EXERCISE OBJECTIVE
Transcribe exactly, and only, the lines running from the one with "The height and" to the end of the entries below, both included, without any pictures.

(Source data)
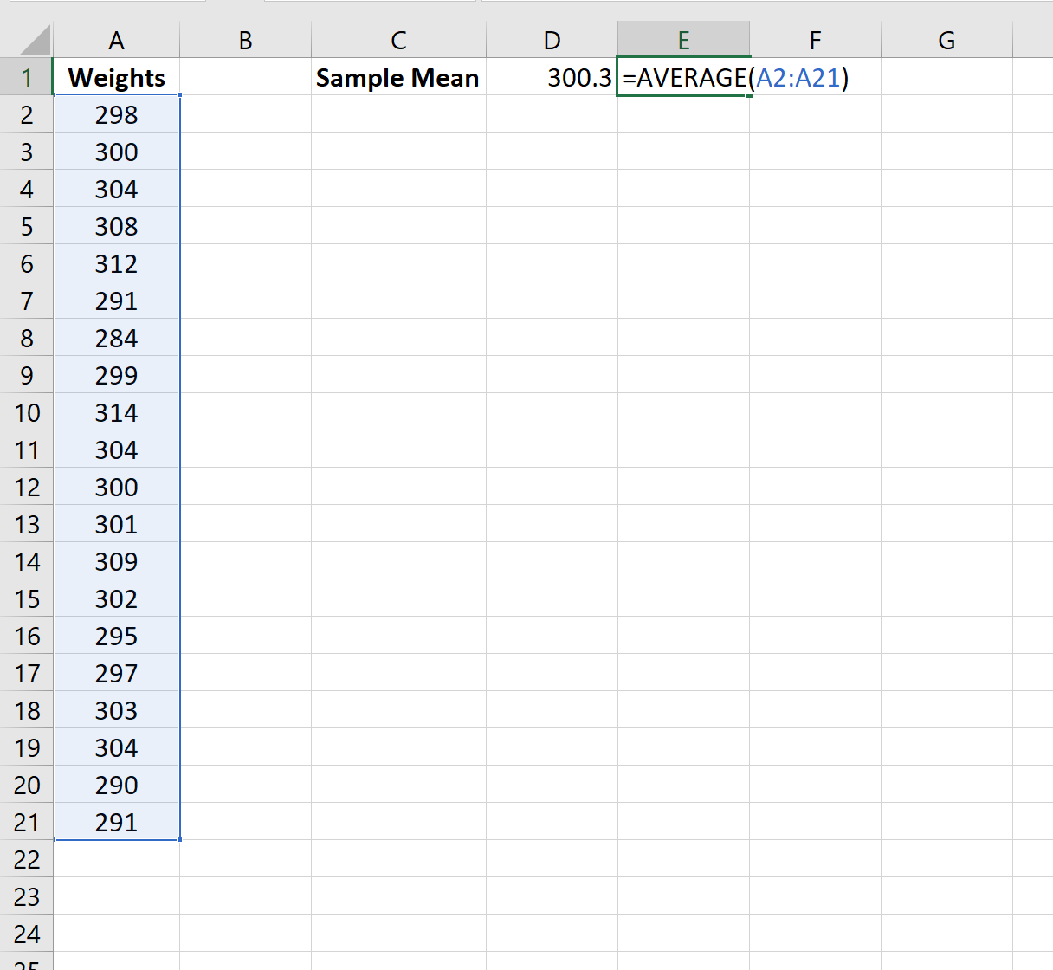Select the cell containing 298
The width and height of the screenshot is (1053, 970).
[116, 114]
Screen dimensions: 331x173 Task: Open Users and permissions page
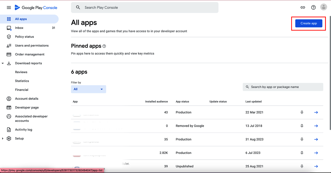pos(32,46)
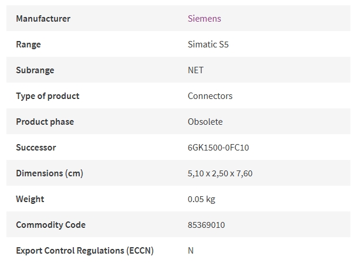Click the Manufacturer label
Image resolution: width=358 pixels, height=263 pixels.
tap(43, 19)
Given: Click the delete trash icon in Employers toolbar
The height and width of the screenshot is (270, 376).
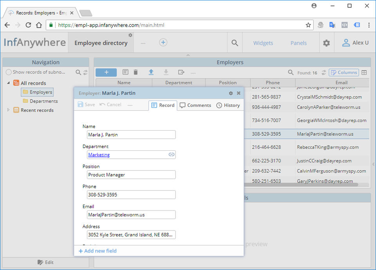Looking at the screenshot, I should pyautogui.click(x=136, y=72).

REPLY
The height and width of the screenshot is (270, 376).
Looking at the screenshot, I should pyautogui.click(x=136, y=72).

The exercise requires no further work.